Number of natural numbers less than 7000 using,0,1,3,7,9 (repetition allowed) is
A. 375
B. 275
C. 274
D. 374

Answer 1

Hint: When we have to calculate a natural number, we count from 1 as 0 is not a natural number. Also, we can use the following concept
 No. of ways to fill r places when repetition is allowed,
$\begin{align}
  & =n\times n\times n............r \\
 & ={{n}^{r}} \\
\end{align}$
First place can be filled in n ways, second, third, fourth … place can be filled in n ways as repetition is allowed.
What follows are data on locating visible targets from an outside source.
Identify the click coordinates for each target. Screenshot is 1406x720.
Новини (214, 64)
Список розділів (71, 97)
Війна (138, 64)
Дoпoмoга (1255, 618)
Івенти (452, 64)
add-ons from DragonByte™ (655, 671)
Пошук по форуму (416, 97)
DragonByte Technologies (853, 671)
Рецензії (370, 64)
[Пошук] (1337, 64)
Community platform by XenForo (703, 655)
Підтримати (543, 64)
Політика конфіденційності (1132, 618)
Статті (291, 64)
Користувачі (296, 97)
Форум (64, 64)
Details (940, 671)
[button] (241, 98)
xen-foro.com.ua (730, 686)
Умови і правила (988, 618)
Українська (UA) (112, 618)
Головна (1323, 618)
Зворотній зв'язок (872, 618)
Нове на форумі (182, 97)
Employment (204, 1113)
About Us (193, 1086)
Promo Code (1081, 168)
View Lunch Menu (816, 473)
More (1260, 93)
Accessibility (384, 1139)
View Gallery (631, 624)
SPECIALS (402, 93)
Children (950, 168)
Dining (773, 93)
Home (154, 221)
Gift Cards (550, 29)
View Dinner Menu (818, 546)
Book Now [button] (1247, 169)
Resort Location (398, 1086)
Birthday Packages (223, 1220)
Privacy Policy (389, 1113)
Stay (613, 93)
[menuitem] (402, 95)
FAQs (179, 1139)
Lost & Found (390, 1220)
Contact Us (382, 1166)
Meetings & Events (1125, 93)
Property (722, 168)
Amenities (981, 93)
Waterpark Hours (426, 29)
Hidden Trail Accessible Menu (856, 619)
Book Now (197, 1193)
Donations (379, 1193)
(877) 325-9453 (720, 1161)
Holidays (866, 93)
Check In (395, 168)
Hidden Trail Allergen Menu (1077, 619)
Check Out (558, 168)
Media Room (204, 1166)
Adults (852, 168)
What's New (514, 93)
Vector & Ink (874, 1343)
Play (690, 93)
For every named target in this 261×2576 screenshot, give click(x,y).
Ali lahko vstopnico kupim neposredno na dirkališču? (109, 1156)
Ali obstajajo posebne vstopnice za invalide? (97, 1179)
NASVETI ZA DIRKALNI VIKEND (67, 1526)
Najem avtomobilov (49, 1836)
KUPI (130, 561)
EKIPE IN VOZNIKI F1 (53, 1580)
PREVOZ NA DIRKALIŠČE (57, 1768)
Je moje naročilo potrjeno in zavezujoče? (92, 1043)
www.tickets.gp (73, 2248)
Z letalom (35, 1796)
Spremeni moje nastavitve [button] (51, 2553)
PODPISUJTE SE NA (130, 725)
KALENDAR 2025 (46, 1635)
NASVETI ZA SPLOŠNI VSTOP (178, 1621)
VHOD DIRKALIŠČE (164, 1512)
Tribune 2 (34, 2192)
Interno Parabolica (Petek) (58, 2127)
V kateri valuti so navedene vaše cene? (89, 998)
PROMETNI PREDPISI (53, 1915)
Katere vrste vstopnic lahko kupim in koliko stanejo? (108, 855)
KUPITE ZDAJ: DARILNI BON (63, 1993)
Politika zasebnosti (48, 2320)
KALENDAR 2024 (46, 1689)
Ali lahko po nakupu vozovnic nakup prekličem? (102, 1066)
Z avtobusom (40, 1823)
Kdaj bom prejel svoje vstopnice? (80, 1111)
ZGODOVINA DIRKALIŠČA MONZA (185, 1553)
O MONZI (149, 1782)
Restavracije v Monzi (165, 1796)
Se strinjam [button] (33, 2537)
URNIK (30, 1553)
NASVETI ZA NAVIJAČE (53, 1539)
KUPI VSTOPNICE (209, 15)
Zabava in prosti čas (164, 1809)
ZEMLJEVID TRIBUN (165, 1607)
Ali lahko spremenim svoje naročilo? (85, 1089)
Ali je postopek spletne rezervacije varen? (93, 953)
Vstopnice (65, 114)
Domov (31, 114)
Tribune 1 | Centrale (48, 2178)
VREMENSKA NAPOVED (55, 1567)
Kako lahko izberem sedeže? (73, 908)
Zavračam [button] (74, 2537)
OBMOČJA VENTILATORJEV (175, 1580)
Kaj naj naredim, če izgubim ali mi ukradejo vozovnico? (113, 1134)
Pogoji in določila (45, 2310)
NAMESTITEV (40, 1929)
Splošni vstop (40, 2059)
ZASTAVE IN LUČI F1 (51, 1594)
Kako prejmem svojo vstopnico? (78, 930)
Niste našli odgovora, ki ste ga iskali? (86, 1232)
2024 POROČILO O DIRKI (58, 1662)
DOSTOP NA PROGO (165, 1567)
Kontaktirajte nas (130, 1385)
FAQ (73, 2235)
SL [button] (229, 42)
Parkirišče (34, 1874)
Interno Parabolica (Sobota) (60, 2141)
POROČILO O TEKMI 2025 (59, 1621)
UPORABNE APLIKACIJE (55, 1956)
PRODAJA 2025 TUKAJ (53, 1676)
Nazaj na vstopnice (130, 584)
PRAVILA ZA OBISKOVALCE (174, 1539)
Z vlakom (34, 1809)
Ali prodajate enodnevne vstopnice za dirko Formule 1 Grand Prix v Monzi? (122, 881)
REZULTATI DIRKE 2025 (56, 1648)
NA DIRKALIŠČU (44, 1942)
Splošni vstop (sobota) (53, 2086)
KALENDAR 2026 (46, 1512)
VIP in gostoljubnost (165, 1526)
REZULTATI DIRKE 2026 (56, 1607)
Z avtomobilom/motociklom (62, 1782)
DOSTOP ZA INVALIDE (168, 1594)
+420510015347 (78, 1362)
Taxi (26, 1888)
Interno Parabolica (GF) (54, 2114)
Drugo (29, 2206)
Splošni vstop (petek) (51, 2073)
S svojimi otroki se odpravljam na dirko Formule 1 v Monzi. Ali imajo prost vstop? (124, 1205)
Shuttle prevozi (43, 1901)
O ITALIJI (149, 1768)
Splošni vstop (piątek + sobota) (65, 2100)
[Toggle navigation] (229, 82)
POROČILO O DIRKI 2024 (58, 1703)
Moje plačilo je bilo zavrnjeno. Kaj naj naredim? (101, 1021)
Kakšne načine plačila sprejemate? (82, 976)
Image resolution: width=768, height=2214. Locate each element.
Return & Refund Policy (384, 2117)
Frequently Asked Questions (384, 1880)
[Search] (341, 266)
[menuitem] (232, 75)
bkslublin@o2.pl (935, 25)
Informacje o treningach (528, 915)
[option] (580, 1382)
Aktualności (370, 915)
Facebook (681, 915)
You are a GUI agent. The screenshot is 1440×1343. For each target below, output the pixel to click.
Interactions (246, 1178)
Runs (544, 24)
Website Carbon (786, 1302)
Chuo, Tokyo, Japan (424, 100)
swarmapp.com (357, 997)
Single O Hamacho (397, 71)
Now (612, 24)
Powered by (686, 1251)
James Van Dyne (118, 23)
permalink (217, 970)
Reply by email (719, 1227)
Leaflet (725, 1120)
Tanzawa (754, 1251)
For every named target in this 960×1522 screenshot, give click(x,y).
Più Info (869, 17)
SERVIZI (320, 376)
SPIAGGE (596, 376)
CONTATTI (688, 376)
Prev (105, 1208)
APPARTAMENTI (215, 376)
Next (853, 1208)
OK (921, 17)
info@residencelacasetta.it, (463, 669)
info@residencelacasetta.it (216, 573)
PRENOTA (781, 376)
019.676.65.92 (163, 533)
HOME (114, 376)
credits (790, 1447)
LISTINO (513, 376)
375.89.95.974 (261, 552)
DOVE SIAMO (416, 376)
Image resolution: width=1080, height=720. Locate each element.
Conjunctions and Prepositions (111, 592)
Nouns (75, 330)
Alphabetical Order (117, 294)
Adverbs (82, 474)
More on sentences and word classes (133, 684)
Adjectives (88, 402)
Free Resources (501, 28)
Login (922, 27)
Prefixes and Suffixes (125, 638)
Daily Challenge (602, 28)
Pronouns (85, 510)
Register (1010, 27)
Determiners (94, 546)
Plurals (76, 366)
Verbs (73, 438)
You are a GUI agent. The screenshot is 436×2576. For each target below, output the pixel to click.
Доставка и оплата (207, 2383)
Complete step-by-step answer:
We have to find the total no. of numbers that can be formed by using 0,1,3,7,9 and number is less than7000, so we have to consider the following case.
Case 1: One-digit number
i.e. filling of one place out of 0,1,3,7,9
This can be done by four ways as 0 is not a natural number
Case 2: Two-digits number
Tens place can be filled by 1,3,7,9 as 0 cannot be filled at tens place
i.e. by 4 ways and unit place can be filled by 0,1,3,7,9 i.e. 5 ways
so total number of ways to fill two places=$(4)(5)=20$
Case 3: Three-digit number
Hundred places can be filled by 1,3,7,9 i.e. 4 way as 0 cannot be filled at hundredth place, tenth and unit place can be filled by any of the digits 0,1,3,7, i.e.5 ways
So, Total number of three-digit number that can be formed by given digits$\Rightarrow (4)(5)(5)=100$
Case 4: Four-digit number
Thousand places can be filled by 1,3
i.e. by 2 ways as numbers is less than 7000 and 1000^th place cannot have 0 also 100th, 10^th and unit place can be filled by 0,1,3,7,9 i.e. 5 ways
so total number of ways to fill all the four places =$(2)(5)(5)(5)=250$
so total number of numbers that can be formed
$\begin{align}
  & =4+20+100+250 \\
 & =374 \\
\end{align}$
Hence option D is correct.

Note: This can be solved as 1000^th place filled by 3 ways, 100^th, 10^th and unit place by 5 ways each as repetition allowed. So, multiplication rule of country
$=3\times 5\times 5\times 5=375$
As 0 in not a natural number
So total number of natural numbers
$\begin{align}
  & =375-1 \\
 & =374 \\
\end{align}$
Also, it should be noted that If one operation can be performed in m ways, and (where it has been performed in any one of these ways) a second operation can then be performed in n ways; the number of ways of performing the two operations will be mn. If the two operations are mutually exclusive, that is, they are independent of each other then the number of ways of performing the two operations will be m+n.